With riot shields held in front of them, the troopers started running.
They never fired a shot. Some wrestled with the front door, unable to get in. Others went through the front windows. Roberts was reloading as they came over the sills. He held the 9 mm to the middle of his forehead, and pulled the trigger.
Inside the simple classroom, with its wooden desks and big chalkboard, was chaos and blood and broken glass. The troopers lost valuable time unlashing the girls' feet. Marian Fisher was already dead. An officer scooped up 7-year-old Naomi Rose Ebersol, who weighed about 50 pounds, and dashed out. By the time he reached the end of the lane, she was dead.
Helicopters descended to remove the wounded. Amish families walked from all directions, and stopped at yellow crime tape incongruously blowing in fields of green. They bowed their heads. Normally stoic, these plain people who shun electricity and automobiles and telephones, covered their faces and wept.
The tumult reached beyond the schoolroom.
Helicopters were offered to take the victims' families to hospitals. They refused to ride in the contraptions. The desperately wounded girls had already been loaded and taken away, but officers didn't know their names, or which hospitals they had been taken to.

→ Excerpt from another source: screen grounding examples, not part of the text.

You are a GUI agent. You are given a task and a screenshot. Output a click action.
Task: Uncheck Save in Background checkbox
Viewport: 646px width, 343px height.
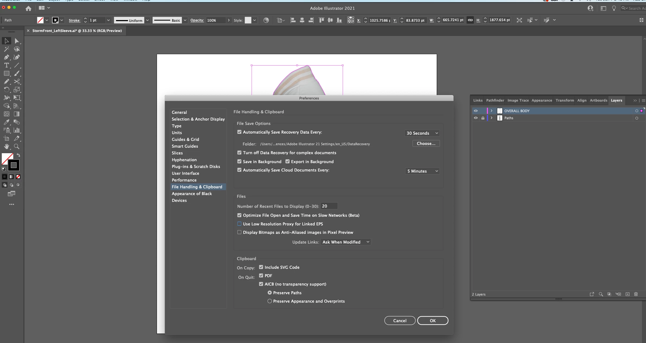click(239, 161)
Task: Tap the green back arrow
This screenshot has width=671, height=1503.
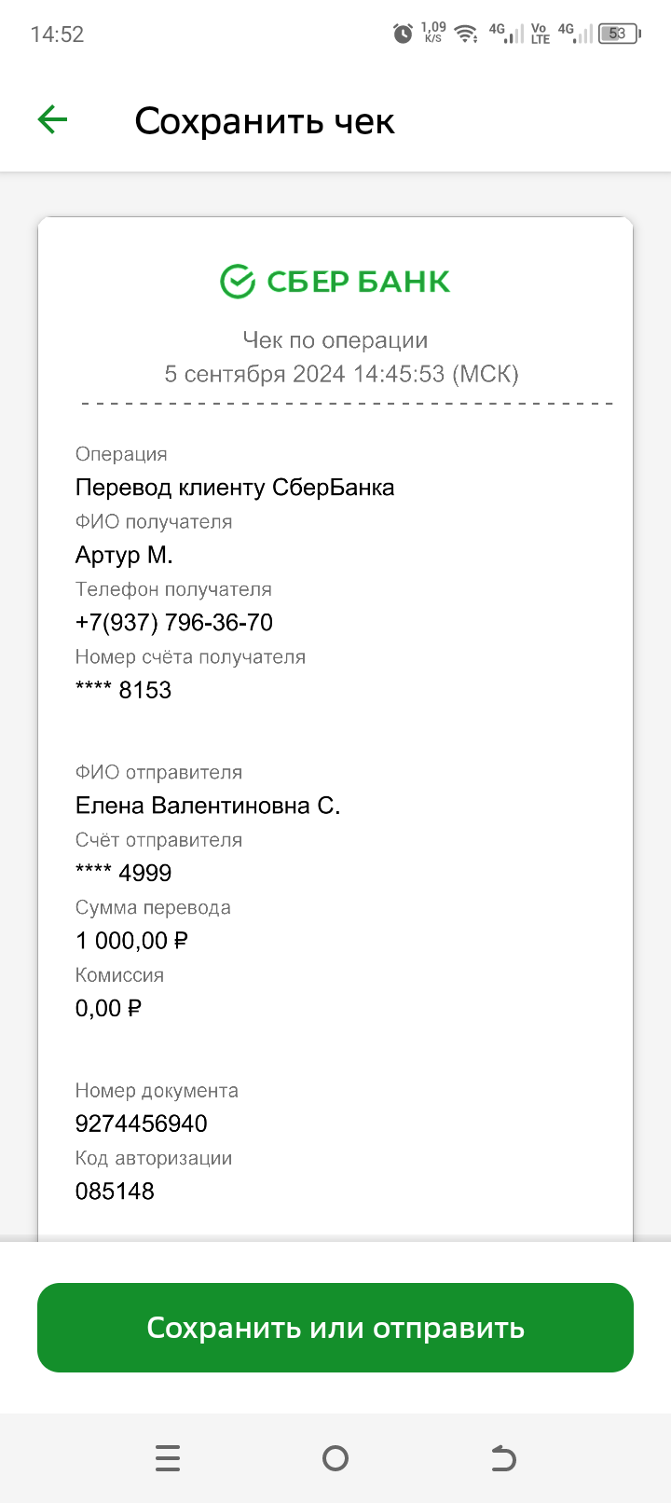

Some families went to the wrong hospitals. Another arrived at a hospital only to learn their daughter was really in the morgue.
"We had all these victims at the scene, that we're triaging and trying to get help," said State Police Commissioner Jeffrey Miller. "We didn't know who they were. We just knew we had a young, female victim that was taken to hospital X." In the end, hospital staff had to take digital photographs of the victims they had, send them to the state police, so officers could show them to teachers for identification.
"When I got to the scene, many of these troopers were covered in blood," said Miller.